SOURCE DATA:

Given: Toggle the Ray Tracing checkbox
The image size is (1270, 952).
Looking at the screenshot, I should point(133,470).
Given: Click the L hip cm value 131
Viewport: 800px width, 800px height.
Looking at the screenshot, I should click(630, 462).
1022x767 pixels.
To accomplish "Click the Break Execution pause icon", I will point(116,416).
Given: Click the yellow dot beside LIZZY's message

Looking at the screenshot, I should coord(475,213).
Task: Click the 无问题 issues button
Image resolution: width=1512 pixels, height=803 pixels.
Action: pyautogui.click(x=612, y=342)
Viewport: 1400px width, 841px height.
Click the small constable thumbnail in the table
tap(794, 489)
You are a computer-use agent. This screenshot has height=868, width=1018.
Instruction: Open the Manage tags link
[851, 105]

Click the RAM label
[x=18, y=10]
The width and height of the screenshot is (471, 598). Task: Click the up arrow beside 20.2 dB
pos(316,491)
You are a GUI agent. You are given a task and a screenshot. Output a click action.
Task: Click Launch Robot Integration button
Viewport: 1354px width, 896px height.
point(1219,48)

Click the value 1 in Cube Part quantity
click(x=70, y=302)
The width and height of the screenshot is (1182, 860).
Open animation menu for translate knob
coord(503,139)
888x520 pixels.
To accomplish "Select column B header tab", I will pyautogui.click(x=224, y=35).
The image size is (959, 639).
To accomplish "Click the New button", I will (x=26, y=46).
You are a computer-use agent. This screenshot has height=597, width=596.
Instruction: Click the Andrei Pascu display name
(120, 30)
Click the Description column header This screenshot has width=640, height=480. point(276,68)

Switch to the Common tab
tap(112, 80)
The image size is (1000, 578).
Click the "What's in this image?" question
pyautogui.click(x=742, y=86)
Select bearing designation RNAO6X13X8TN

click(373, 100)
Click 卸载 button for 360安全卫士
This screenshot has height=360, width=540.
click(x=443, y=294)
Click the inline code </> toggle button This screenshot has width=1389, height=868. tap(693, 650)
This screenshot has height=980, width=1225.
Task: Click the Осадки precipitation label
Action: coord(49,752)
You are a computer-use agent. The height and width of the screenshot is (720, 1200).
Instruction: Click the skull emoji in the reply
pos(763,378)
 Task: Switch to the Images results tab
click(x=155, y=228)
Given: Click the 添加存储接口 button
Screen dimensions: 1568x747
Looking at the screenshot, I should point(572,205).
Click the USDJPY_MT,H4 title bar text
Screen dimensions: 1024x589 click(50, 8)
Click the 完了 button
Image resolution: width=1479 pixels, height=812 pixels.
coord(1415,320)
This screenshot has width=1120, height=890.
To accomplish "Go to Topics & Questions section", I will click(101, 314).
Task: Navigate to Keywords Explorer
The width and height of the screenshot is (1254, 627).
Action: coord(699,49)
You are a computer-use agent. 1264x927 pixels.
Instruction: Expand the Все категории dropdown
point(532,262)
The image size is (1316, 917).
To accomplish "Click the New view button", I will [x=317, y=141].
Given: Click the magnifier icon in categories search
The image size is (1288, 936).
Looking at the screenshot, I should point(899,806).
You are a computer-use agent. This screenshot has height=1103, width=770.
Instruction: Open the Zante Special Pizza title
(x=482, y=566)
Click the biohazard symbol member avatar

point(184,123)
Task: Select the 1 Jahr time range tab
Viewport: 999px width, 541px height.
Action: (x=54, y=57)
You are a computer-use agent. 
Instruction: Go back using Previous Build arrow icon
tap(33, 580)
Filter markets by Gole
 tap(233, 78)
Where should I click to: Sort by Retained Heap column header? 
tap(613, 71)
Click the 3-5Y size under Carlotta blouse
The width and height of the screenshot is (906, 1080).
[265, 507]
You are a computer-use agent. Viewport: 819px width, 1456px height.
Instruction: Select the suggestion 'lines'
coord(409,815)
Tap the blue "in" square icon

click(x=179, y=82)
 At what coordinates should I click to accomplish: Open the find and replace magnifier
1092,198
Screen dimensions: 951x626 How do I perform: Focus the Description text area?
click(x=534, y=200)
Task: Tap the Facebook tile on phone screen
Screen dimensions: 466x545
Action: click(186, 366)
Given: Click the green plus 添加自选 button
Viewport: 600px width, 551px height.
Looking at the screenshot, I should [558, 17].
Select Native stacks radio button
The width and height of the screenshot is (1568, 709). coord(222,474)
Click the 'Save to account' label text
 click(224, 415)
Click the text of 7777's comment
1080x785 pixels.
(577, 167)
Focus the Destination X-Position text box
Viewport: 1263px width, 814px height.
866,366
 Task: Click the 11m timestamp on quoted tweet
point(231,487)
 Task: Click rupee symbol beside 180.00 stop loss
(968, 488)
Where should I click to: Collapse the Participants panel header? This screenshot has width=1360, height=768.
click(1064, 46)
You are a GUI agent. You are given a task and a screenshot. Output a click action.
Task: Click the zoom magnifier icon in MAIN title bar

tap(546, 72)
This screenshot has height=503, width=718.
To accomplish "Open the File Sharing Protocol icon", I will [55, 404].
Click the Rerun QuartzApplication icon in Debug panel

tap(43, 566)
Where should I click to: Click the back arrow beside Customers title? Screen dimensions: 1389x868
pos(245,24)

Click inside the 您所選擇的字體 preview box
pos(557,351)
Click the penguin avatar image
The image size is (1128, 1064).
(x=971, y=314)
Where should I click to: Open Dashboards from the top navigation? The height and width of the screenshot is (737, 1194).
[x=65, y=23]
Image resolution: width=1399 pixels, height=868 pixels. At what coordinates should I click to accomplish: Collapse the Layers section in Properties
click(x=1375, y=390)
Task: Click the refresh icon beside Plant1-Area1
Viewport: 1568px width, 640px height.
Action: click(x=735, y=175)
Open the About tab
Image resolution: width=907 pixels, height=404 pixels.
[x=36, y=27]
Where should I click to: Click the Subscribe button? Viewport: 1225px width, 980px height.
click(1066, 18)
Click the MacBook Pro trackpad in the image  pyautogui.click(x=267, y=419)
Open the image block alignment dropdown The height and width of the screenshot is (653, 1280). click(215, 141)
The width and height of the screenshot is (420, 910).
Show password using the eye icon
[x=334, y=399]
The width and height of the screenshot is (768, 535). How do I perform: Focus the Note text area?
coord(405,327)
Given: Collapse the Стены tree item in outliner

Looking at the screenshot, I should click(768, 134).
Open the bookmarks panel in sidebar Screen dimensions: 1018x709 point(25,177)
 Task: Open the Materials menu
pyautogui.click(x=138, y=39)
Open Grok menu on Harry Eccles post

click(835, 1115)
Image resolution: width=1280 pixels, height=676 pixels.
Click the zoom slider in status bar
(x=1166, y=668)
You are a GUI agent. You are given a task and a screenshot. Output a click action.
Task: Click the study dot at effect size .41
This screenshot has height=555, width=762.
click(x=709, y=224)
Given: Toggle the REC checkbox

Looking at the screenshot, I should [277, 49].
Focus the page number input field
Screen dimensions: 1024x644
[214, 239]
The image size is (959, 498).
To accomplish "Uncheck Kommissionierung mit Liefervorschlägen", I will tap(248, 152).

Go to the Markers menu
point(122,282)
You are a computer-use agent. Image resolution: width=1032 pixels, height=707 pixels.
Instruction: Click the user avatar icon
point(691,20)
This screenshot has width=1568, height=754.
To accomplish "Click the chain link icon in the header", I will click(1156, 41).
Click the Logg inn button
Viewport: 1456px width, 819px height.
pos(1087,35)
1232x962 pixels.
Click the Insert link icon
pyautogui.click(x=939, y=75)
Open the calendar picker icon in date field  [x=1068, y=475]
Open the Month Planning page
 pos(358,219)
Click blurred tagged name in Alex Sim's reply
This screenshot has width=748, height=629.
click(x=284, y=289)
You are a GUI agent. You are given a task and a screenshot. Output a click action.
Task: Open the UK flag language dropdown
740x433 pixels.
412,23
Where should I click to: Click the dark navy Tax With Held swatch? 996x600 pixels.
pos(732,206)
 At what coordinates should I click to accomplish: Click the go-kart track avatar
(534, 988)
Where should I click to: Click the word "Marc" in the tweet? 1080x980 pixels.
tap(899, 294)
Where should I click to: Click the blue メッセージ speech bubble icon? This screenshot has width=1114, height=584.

THE EXERCISE: Rewrite the records from the line with "Given: Click the magnifier" up to and including the line with "click(x=179, y=82)", changing "Retained Heap" to "Shallow Heap" and leaving everything else the same.

FINAL ANSWER:
Given: Click the magnifier icon in categories search
The image size is (1288, 936).
Looking at the screenshot, I should point(899,806).
You are a computer-use agent. This screenshot has height=1103, width=770.
Instruction: Open the Zante Special Pizza title
(x=482, y=566)
Click the biohazard symbol member avatar

point(184,123)
Task: Select the 1 Jahr time range tab
Viewport: 999px width, 541px height.
Action: (x=54, y=57)
You are a computer-use agent. 
Instruction: Go back using Previous Build arrow icon
tap(33, 580)
Filter markets by Gole
 tap(233, 78)
Where should I click to: Sort by Shallow Heap column header? 
tap(613, 71)
Click the 3-5Y size under Carlotta blouse
The width and height of the screenshot is (906, 1080).
[265, 507]
You are a computer-use agent. Viewport: 819px width, 1456px height.
Instruction: Select the suggestion 'lines'
coord(409,815)
Tap the blue "in" square icon

click(x=179, y=82)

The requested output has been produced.